Selelah-lelahnya aku jika pulang ke rumah, aku tetap harus mengurus dan menjaga Abilka, meski aku tidak menyangkal kalau aku pun ketiduran, sambil menjaga Abilka. Hingga, aku ada di titik di mana aku tidak lagi berdoa meraung-raung untuk Abilka bisa normal. Namun aku berharap, Abilka tidak hidup lebih lama dari aku. Aku tidak bisa membayangkan rasanya aku meninggalkan Abilka di dunia ini. Bagaimana nanti orang-orang memperlakukannya, apakah sama denganku? Aku tidak mampu. Namun siapalah aku yang mengatur kedaulatan Tuhan.

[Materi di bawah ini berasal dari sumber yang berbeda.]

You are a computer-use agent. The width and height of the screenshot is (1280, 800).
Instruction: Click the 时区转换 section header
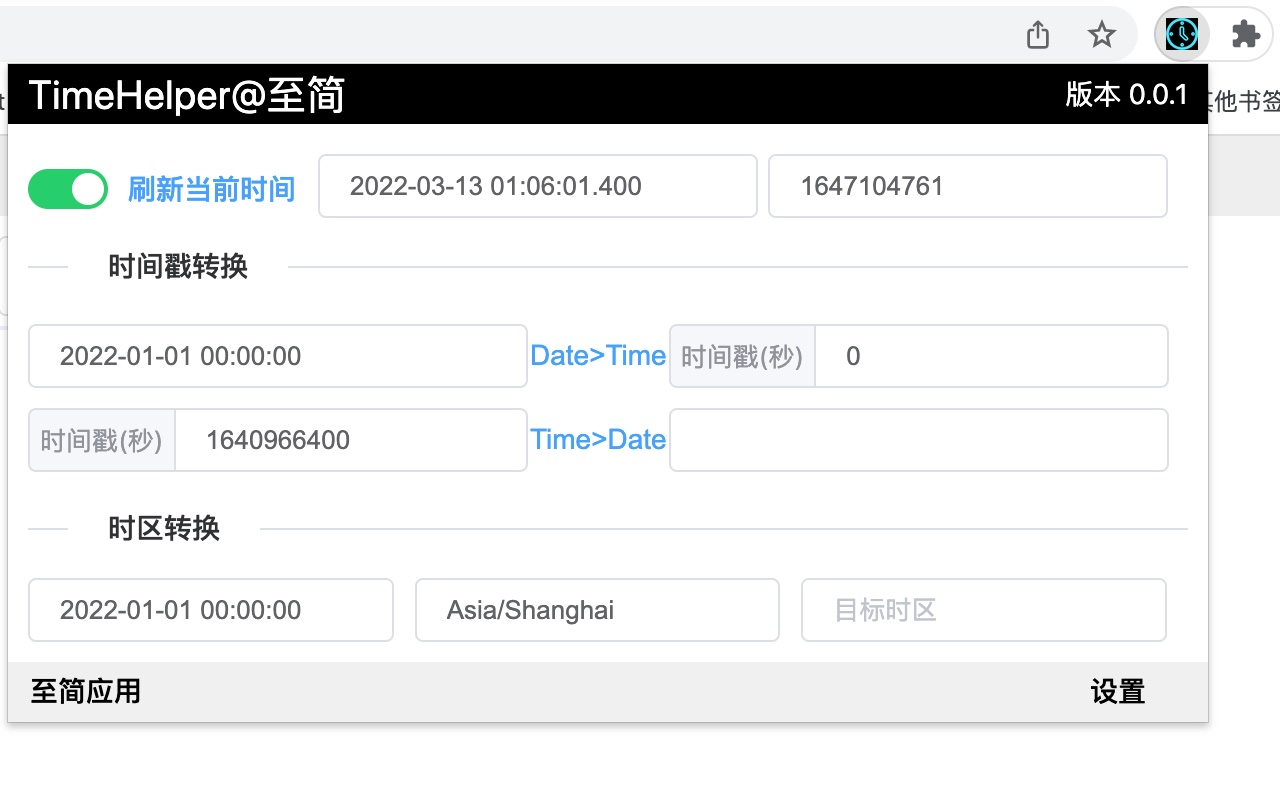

Maaf ayah, ibu, aku dan Abilka tidak bisa seperti apa yang kalian mau. Abilka tidak bersekolah sama denganku dan Mikha. Mungkin ayah, dan ibu sulit menerimanya, dan tidak dapat menolak kita. Kita adalah jawaban doa ayah dan ibu, bahwa tidak menjadi serupa dengan dunia ini. Ya, kita tidak sepenuhnya mengikuti sistem yang tercipta di dunia ini. Terlebih Abilka.

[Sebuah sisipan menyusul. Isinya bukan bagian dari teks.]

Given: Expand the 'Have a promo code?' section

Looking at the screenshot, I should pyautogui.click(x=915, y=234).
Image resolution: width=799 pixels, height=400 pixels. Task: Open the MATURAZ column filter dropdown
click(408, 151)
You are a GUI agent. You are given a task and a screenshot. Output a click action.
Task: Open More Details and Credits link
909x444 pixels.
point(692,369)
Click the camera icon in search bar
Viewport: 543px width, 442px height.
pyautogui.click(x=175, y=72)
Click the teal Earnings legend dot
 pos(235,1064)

--------------------------------------------------
Sisi lainku. Aku suka mengenakan kaos pria yang ukurannya besar atau oversize. Aku juga suka mengenakan kemeja pria yang berukuran besar juga. Aku suka berbelanjang thrifting dan menemukan pakaian-pakaian unik dan pastinya berburu kaos pria ukuran besar dan juga kemeja. Aku merasa, sisi maskulin dari dalam diriku mau untuk diakui. Tapi di sisi lain, aku akui bahwa aku sangat ingin menjalin hubungan yang tidak membuatku merasa insecure dengan keadaanku. Dengan memakai pakaian pria, aku merasa seperti dilindungi, didekap, dan dipeluk. Aku berimajinasi, pakaian pria yang aku pakai adalah pakaian punya pasanganku. Dan aku mau mengakui mereka, memamerkan mereka melalui pakaian yang aku pakai. Caraku menghibur diri dari hubunganku yang tidak berhasil. Sebenarnya hanya kaos atau kemeja sih yang kupakai, bukan celana pria. Tetap aku adalah perempuan yang penampilannya mesti ada sisi femininnya juga.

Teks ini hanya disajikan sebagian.